### Activity:
Exact copy, no pictures: take the lines of the listing below from the first through the one containing "Viewport: 788px width, 388px height.".

----

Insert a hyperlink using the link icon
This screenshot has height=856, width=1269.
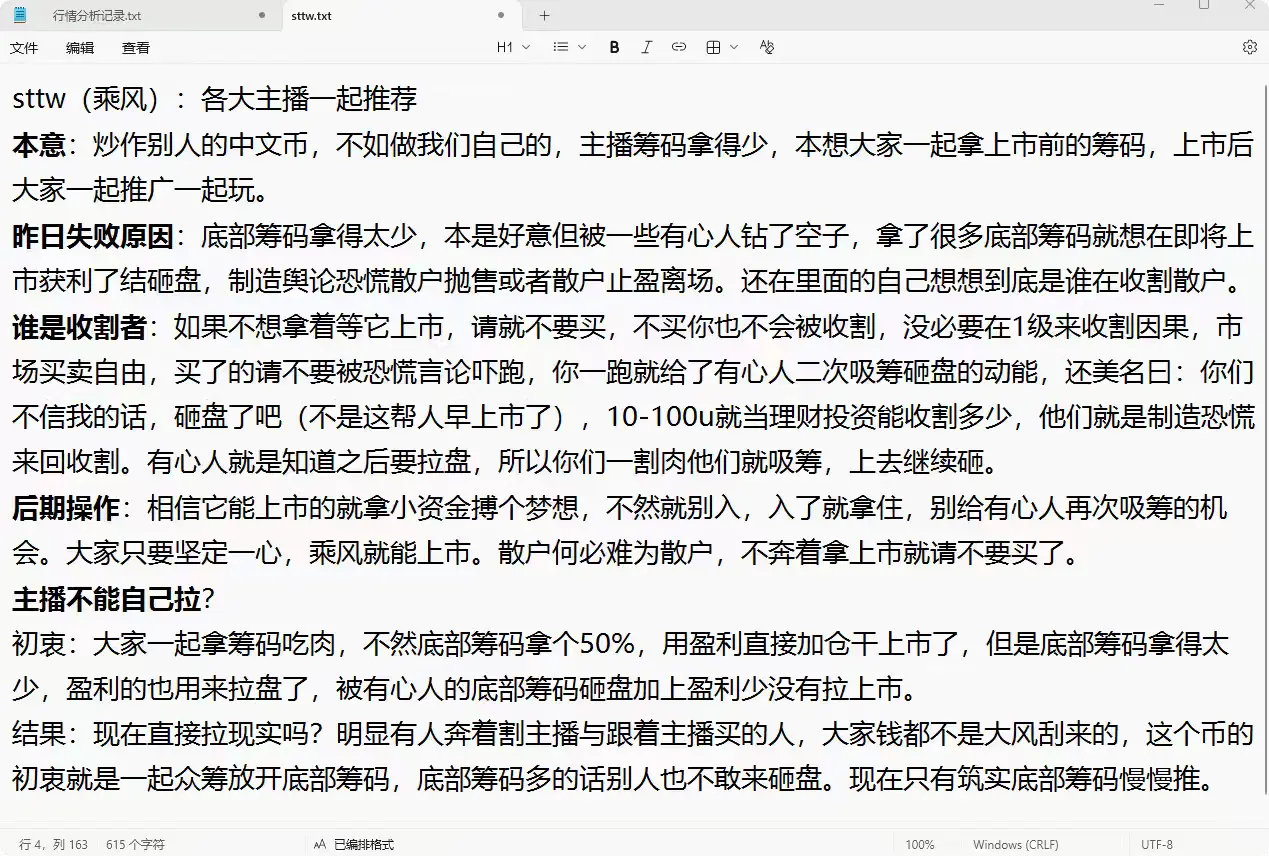coord(679,46)
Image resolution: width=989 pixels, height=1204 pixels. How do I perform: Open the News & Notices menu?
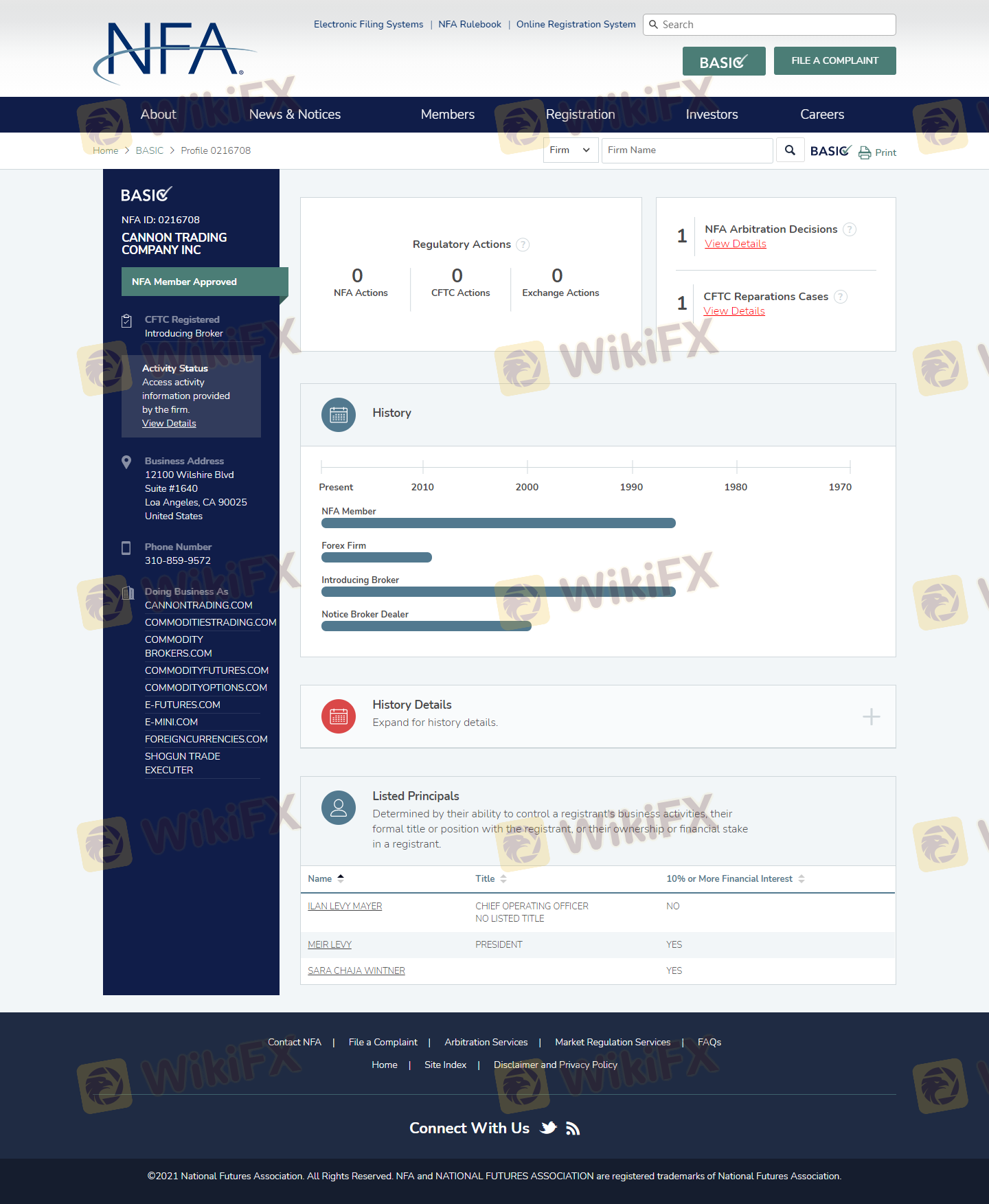295,115
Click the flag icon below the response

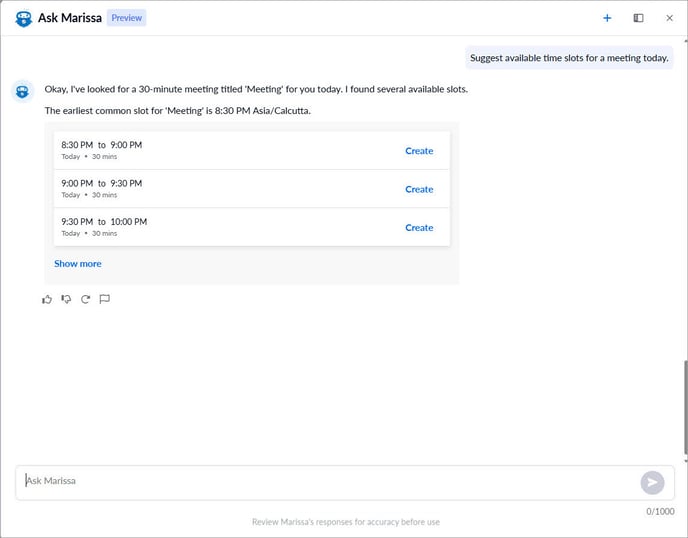pyautogui.click(x=105, y=299)
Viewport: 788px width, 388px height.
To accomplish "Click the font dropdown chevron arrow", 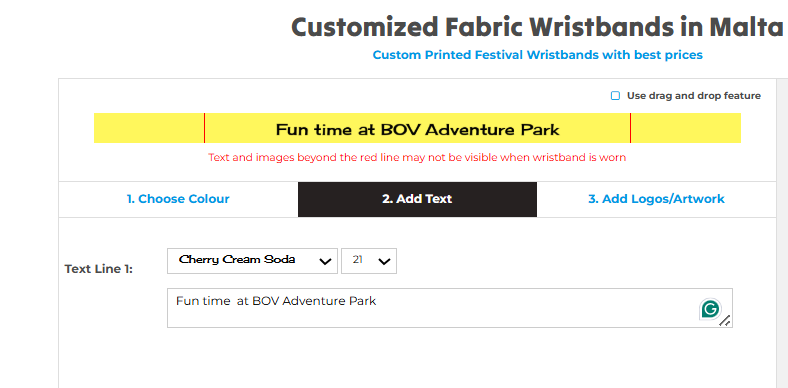I will point(325,261).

----

### Problem solution:
Insert a hyperlink using the link icon
This screenshot has height=856, width=1269.
coord(679,46)
Image resolution: width=989 pixels, height=1204 pixels. How do I perform: Open the News & Notices menu?
295,115
Click the flag icon below the response

pyautogui.click(x=105, y=299)
Viewport: 788px width, 388px height.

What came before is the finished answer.